▶ [Excerpted text]
84 of 85 people found the following review helpful
on November 17, 2005
I picked this up because it was referenced in Caroline Knapp's Drinking: A Love Story, and the two are often cross-marketed on Amazon.com. I was expecting more of a story about alcoholism and specific drunk events in Hamill's life. This is much more than a story about alcoholism, it is a story about Hamill's life, and alcohol just so happens to be pervasive throughout his childhood and adulthood. This is truly a complete picture of a man, of his boyhood in the Neighborhood, his family, marriage, his career, and alcohol touched every aspect of his life. Drinking was a constant throughout Pete's journey--a way to celebrate with friends, a way to get through your anger, a way to be social in the Neighborhood, and a way to relate to your co-workers as a newspaperman. In Hamill's boyhood, it was a point of pride in the Neighborhood to be able to handle your liquor, not to be a drunk, but to keep a steady stream of drinking while trading jokes and stories and songs.

▶ [Records]
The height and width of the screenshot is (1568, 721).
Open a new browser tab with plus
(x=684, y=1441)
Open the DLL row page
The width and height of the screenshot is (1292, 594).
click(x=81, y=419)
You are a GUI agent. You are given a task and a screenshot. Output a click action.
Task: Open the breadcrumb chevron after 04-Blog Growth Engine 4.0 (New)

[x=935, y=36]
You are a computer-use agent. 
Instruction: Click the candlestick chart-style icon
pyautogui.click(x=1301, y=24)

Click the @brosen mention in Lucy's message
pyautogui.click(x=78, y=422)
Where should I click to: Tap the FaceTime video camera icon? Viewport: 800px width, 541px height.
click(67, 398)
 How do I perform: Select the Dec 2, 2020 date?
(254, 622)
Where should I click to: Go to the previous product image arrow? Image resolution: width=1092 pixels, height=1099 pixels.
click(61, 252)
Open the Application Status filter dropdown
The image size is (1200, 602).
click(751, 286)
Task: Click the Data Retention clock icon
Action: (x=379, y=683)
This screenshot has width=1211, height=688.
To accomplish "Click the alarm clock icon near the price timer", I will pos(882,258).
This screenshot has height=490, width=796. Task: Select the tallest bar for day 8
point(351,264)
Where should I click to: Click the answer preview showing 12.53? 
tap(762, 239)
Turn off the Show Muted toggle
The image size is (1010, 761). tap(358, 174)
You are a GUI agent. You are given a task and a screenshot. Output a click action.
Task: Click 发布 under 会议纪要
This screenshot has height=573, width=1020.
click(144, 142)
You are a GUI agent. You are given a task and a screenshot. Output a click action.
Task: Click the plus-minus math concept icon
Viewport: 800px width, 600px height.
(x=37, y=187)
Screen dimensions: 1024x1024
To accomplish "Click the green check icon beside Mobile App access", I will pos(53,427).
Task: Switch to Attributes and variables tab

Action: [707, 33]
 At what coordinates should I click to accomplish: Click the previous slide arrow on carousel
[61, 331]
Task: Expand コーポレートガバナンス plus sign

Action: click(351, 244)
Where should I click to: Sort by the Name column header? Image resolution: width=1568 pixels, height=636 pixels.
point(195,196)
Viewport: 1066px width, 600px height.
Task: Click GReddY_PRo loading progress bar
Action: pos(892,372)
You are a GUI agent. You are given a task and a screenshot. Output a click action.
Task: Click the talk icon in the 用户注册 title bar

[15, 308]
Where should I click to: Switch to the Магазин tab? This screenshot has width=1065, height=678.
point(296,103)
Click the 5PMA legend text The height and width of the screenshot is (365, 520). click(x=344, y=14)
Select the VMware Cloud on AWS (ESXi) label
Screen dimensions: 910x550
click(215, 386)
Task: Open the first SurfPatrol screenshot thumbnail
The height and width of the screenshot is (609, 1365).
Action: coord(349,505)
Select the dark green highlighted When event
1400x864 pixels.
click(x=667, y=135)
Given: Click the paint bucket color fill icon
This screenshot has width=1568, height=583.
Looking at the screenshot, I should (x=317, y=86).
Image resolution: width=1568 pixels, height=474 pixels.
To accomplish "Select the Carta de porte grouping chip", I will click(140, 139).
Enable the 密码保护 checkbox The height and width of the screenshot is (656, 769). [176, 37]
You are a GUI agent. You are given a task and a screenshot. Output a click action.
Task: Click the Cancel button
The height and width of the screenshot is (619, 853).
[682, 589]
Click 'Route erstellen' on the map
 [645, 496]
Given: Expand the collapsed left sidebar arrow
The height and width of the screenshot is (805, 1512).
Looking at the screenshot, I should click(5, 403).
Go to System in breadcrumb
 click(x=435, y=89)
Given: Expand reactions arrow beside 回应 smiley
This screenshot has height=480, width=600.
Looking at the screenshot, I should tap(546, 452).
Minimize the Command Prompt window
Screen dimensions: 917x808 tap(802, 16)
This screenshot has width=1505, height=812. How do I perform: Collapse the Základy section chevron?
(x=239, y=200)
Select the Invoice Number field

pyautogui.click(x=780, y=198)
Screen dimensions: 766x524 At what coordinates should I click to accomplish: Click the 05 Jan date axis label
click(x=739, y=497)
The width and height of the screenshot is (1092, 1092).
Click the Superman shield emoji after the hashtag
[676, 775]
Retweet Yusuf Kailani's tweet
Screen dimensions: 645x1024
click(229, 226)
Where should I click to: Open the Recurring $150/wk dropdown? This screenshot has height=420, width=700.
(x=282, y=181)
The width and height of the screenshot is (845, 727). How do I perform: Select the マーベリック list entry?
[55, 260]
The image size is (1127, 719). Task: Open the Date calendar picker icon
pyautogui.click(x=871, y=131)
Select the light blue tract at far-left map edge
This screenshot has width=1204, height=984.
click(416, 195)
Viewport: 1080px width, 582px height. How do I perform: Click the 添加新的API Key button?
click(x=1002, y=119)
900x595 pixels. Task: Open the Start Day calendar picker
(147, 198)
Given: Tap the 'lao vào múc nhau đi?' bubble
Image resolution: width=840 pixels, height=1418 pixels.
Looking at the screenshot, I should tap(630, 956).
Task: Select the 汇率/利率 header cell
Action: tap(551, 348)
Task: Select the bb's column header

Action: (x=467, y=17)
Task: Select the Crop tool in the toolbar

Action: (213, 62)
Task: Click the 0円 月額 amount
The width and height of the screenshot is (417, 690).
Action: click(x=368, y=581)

▶ [Work to complete]
Tell whether each statement agrees with the review, answering yes or no and quoting the words of the review that decide it. (a) The reviewer picked up the book because Caroline Knapp's Drinking: A Love Story referenced it. (b) The reviewer found the book to be mainly a story about alcoholism. (c) In Hamill's boyhood, being a drunk was a point of pride in the Neighborhood. The rows were drawn from a different source than the review.

▶ [Result of this exercise]
(a) Yes: "I picked this up because it was referenced in Caroline Knapp's Drinking: A Love Story"
(b) No: "This is much more than a story about alcoholism, it is a story about Hamill's life"
(c) No: "it was a point of pride in the Neighborhood to be able to handle your liquor, not to be a drunk"